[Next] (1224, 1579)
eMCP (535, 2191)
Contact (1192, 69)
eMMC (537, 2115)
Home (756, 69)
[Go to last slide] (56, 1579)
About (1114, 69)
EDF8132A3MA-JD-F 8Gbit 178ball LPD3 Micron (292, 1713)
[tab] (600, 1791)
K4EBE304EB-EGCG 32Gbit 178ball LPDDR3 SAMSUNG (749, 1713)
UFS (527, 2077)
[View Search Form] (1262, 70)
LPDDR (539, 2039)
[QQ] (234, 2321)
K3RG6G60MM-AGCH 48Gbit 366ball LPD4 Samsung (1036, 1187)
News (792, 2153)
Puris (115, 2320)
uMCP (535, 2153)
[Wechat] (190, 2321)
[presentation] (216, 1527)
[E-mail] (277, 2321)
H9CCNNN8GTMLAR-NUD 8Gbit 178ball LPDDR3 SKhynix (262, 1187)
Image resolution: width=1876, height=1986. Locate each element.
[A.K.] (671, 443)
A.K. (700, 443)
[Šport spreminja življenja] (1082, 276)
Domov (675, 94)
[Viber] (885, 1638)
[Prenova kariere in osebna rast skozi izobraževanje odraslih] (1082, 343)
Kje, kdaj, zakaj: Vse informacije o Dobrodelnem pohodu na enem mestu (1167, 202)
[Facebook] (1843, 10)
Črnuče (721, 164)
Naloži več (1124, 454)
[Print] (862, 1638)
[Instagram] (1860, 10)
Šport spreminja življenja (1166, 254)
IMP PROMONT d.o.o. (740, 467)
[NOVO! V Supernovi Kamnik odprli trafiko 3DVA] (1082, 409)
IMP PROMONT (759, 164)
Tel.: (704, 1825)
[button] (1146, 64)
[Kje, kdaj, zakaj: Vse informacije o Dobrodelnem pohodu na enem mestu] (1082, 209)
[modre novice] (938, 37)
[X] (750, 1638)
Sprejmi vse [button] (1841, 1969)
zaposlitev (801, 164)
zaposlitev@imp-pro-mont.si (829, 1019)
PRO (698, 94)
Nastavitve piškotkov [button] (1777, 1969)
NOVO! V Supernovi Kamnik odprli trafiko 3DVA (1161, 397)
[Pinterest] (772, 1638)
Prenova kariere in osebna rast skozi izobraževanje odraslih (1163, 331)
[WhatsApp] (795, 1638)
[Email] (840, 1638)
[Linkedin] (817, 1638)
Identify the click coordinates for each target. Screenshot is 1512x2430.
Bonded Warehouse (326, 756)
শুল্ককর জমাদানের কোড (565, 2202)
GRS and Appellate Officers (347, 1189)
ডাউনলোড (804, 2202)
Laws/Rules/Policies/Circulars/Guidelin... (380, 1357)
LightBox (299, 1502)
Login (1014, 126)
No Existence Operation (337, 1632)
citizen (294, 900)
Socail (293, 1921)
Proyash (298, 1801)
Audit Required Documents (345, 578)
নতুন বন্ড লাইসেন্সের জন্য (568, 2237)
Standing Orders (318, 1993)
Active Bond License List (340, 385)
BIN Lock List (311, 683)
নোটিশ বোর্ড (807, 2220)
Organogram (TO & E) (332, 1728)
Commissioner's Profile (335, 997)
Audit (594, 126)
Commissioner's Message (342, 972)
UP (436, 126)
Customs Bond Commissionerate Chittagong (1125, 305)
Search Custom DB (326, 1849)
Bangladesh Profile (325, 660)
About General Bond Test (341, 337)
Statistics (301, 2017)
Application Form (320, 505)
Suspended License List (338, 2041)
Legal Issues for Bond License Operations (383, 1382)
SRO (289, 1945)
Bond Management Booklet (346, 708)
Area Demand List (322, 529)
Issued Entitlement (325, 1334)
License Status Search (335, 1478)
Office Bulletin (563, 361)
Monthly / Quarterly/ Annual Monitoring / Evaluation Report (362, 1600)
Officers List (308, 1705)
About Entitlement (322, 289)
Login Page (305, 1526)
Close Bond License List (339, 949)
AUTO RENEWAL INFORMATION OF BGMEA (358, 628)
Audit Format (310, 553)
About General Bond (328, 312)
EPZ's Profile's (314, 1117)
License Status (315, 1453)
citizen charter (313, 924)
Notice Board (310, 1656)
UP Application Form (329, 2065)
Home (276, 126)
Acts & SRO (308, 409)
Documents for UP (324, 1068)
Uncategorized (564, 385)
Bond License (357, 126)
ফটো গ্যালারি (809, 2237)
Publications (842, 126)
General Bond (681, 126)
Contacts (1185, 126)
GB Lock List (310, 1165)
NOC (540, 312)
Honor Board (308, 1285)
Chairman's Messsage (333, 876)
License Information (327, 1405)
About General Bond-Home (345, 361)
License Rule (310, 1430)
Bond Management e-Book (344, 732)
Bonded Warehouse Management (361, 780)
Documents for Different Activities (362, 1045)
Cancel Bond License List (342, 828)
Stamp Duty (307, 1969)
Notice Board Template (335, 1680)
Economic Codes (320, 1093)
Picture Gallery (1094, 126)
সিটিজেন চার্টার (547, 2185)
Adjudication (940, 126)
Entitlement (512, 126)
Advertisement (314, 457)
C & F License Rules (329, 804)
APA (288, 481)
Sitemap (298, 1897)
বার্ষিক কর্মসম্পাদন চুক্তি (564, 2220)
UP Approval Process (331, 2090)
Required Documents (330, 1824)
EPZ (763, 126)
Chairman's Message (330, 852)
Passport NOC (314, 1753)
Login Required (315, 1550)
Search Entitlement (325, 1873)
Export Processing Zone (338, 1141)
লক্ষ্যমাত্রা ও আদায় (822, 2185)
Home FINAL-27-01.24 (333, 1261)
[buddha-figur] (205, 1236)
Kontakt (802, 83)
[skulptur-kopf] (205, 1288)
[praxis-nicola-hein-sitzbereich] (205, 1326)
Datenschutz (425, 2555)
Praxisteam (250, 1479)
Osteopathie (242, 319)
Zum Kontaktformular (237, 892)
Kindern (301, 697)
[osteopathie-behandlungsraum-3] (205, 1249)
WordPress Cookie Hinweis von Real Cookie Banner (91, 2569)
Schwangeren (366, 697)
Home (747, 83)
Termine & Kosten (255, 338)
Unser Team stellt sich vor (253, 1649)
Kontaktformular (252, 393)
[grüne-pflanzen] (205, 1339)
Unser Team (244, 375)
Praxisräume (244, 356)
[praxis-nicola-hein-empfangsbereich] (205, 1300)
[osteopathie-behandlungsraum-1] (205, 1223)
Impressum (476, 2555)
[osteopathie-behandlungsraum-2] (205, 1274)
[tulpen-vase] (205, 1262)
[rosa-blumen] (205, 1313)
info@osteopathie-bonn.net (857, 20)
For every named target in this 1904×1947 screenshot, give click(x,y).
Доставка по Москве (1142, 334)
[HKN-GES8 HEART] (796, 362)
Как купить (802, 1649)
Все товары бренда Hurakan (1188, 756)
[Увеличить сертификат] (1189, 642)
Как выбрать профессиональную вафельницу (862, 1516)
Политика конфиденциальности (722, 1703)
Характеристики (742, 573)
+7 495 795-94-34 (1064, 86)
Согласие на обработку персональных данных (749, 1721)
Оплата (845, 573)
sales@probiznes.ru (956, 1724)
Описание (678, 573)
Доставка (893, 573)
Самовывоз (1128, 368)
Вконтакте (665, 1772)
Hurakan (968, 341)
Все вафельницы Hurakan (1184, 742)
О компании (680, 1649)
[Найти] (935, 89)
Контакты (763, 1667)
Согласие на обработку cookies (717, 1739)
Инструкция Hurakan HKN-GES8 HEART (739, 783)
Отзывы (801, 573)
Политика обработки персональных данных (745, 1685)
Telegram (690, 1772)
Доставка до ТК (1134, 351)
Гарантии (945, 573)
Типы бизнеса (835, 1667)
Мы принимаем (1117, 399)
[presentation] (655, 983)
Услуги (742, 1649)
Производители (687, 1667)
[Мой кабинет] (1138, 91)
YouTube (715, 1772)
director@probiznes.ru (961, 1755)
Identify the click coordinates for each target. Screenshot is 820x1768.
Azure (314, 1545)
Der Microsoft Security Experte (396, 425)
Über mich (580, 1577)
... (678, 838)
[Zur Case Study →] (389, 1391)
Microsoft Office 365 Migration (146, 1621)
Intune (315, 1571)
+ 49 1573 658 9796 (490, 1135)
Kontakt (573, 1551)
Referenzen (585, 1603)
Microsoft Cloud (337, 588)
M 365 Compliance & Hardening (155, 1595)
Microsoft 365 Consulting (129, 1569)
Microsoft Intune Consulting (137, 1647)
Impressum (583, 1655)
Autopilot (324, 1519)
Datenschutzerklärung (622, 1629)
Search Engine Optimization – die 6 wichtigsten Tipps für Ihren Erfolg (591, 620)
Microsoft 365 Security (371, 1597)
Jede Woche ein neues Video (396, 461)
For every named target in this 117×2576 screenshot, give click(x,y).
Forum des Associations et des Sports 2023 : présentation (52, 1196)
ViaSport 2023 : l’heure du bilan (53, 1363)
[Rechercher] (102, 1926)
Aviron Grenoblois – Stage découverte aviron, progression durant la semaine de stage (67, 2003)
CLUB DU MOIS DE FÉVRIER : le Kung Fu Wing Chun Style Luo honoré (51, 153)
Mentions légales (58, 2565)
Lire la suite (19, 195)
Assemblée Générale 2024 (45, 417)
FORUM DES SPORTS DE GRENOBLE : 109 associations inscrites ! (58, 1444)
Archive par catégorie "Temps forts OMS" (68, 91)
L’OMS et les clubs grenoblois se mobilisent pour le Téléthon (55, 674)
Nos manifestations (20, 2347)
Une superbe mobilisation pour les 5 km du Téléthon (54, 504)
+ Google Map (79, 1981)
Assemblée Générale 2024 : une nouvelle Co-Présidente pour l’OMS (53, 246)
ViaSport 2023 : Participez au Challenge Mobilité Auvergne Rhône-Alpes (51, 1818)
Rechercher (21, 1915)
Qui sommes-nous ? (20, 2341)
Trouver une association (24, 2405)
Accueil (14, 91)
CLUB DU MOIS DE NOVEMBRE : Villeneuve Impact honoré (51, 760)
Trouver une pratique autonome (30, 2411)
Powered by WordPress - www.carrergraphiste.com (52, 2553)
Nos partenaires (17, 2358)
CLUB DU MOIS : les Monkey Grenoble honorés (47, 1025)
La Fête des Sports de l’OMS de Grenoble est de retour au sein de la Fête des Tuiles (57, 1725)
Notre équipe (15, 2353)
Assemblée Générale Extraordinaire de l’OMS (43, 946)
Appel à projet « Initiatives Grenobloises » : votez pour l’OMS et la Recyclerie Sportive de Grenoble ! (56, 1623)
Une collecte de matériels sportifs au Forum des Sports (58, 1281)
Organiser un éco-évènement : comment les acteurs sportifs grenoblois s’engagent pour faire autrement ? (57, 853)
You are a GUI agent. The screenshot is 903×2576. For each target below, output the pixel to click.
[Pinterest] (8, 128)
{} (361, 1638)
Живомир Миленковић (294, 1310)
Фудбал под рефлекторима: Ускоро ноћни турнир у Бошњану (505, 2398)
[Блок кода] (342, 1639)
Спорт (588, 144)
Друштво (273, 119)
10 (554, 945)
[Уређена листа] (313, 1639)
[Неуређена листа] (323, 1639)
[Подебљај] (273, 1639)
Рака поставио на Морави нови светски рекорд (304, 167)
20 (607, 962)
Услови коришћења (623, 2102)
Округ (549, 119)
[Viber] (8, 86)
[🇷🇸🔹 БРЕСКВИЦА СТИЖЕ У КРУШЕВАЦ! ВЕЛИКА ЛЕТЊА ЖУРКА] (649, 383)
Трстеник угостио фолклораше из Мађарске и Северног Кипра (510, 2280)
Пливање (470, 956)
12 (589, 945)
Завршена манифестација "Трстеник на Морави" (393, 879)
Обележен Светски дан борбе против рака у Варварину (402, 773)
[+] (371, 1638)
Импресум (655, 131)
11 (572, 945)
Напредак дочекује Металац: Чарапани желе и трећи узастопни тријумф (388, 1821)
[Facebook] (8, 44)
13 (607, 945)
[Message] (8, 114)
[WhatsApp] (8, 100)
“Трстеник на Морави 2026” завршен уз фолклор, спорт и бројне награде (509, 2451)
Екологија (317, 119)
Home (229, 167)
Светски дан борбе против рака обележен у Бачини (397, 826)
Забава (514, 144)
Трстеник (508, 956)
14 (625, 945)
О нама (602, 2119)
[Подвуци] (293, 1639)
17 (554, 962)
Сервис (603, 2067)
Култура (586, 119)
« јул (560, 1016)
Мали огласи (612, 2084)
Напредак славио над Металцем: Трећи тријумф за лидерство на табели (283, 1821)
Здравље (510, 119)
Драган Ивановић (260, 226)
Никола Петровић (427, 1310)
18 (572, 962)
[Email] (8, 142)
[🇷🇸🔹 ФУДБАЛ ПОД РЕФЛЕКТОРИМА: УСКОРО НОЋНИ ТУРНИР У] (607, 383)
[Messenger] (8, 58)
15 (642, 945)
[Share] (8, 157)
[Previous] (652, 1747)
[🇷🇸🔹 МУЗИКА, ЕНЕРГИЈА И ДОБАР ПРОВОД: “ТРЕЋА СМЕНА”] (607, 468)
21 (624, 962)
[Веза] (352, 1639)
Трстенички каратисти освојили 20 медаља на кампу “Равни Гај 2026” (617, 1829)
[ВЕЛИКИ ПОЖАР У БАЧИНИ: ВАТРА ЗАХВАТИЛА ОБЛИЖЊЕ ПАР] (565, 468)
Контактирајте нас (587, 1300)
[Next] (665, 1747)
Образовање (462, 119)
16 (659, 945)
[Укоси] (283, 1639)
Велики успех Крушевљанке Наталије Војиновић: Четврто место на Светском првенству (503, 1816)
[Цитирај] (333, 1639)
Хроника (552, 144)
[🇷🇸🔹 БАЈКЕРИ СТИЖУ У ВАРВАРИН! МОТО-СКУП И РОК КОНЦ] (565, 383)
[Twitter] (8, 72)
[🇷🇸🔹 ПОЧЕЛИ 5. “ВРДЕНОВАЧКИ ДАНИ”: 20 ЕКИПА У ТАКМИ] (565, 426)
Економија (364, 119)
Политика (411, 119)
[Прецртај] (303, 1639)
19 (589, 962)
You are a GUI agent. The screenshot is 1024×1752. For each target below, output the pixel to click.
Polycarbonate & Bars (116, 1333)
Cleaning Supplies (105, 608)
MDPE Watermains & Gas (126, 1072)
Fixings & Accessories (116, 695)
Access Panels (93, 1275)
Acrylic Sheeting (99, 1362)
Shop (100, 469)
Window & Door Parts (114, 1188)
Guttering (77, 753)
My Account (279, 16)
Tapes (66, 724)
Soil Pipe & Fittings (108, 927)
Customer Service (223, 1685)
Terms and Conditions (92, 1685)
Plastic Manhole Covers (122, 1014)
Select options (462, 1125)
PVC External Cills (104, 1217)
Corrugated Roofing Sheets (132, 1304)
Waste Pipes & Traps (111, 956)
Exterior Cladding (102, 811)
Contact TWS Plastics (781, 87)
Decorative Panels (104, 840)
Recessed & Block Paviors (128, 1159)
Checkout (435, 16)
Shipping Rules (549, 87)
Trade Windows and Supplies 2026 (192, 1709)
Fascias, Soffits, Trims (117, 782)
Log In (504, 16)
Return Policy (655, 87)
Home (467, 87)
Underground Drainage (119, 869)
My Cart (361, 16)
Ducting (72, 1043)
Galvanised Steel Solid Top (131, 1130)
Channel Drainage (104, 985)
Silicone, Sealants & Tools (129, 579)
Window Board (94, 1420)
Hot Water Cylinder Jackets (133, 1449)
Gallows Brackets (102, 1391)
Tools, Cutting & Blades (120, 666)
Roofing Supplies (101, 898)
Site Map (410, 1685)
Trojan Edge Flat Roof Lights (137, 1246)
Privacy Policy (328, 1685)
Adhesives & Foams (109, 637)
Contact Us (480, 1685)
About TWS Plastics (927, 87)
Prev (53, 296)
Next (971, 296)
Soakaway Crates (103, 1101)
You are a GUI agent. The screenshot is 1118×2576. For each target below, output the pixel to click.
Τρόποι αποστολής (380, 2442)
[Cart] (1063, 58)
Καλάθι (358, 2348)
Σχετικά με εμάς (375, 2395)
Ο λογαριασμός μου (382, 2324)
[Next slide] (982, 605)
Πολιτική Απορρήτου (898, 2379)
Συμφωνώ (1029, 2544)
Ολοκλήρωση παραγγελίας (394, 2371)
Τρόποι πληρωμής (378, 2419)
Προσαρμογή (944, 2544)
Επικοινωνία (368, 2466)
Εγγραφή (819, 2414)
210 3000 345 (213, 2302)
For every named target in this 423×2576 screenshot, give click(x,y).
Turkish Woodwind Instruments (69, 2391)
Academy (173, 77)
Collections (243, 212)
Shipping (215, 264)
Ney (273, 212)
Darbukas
# # #
- _What you need to do_:
Starting at the line above that holds "zaposlitev@imp-pro-mont.si (829, 1019)" and ending at the line that holds "নোটিশ বোর্ড (807, 2220)", transcribe each line exactly and include no other lines.

- _Response area_:
zaposlitev@imp-pro-mont.si (829, 1019)
PRO (698, 94)
Nastavitve piškotkov [button] (1777, 1969)
NOVO! V Supernovi Kamnik odprli trafiko 3DVA (1161, 397)
[Pinterest] (772, 1638)
Prenova kariere in osebna rast skozi izobraževanje odraslih (1163, 331)
[WhatsApp] (795, 1638)
[Email] (840, 1638)
[Linkedin] (817, 1638)
Identify the click coordinates for each target. Screenshot is 1512x2430.
Bonded Warehouse (326, 756)
শুল্ককর জমাদানের কোড (565, 2202)
GRS and Appellate Officers (347, 1189)
ডাউনলোড (804, 2202)
Laws/Rules/Policies/Circulars/Guidelin... (380, 1357)
LightBox (299, 1502)
Login (1014, 126)
No Existence Operation (337, 1632)
citizen (294, 900)
Socail (293, 1921)
Proyash (298, 1801)
Audit Required Documents (345, 578)
নতুন বন্ড লাইসেন্সের জন্য (568, 2237)
Standing Orders (318, 1993)
Active Bond License List (340, 385)
BIN Lock List (311, 683)
নোটিশ বোর্ড (807, 2220)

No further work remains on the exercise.